Two weeks earlier, after being asked about another Warren tweet storm in which she accused him of being "a loser," Trump fired a warning shot across Warren's bow. "Who's that, the Indian? You mean the Indian," he responded, referring to a well-known political controversy over Warren claiming Indian heritage.

The exchanges signal the start of what could be a nasty surrogate side-battle as the general election campaign begins to take shape. Warren is poised to be an aggressive Trump critic, for the Democrats and Hillary Clinton, should she lock up the nomination. And for Trump, who thrives off detecting weakness and pouncing, Warren is a target-rich environment.

From 1986 to 1995, she listed herself as a minority in the Association of American Law Schools directory. Harvard Law School cited her alleged Indian heritage in dealing with criticism that it lacked a diverse faculty. Her recipe in the "Pow Wow Chow" cookbook became the subject of derision, after charges it was plagiarized from a New York Times cookbook.

"I think she's a fraud," said longtime nemesis and Boston conservative talk radio host, Howie Carr. "I think her entire success in academia and in politics is based on a lie that she's a Native American. She refuses to take a DNA test. She doesn't even call herself Native American, anymore," he said.

Asked what the purpose of that alleged fraud would have been, Carr said, "She was basically going nowhere in her academic career. She was an instructor at the University of Texas Law School in Austin. Suddenly she began checking the box and she was a tenured professor first at the University of Pennsylvania, and then she got a job at Harvard University law school. "
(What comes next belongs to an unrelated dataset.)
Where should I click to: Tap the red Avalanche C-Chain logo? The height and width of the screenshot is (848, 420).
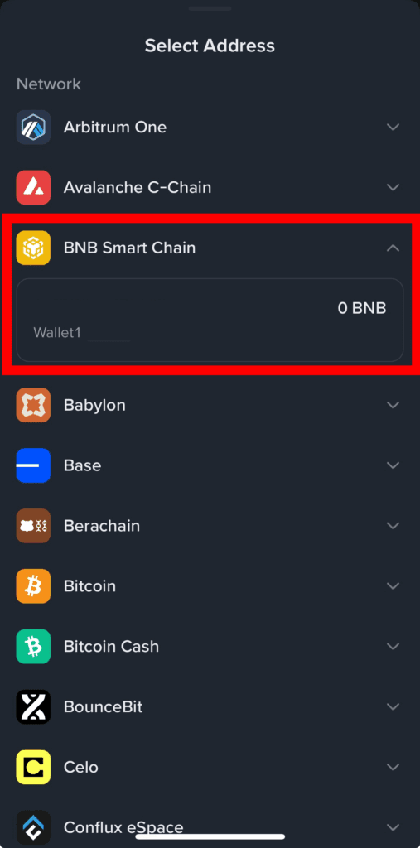click(34, 188)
Warren's office did not respond to requests for an interview. Adam Green of the Progressive Change Campaign Committee, a grassroots organization that raised over a million dollars in small donations for Warren's Senate campaign against Scott Brown, believes that Warren relishes baiting Trump and welcomes renewed scrutiny, should it come.

"The more that Donald Trump takes the bait and attacks Elizabeth Warren, and thrusts Elizabeth Warren to the center of the national dialogue, the better for Hillary Clinton because the issues that Elizabeth Warren is fighting for are overwhelmingly popular with general election voters -- from expanding Social Security to alleviating student debt to taking on the big Wall Street banks," he said.

Her critics, among them former Massachusetts Sen. Scott Brown, whom she beat in the 2012 Senate race, suggest Warren's Twitter tear is not accidental. "She's been getting on Twitter more and more and criticizing Trump like she is the pit bull for the Democratic Party, the Democratic National Committee, and, I would suspect, Hillary Clinton," he said.

Carr added, "I think Hillary Clinton is giving her instructions. She's going to put on her war bonnet and go out and attack Donald Trump."

One of the ironies of this fight is that the two are vying, at least in part, for the same voters – blue-collar workers and swing-state independents who may well decide the election.

Trump is trying to pull them right with promises of more coal and less regulation, while Warren, with her strong progressive bona fides, is pulling left with a call for more government safety nets and regulation.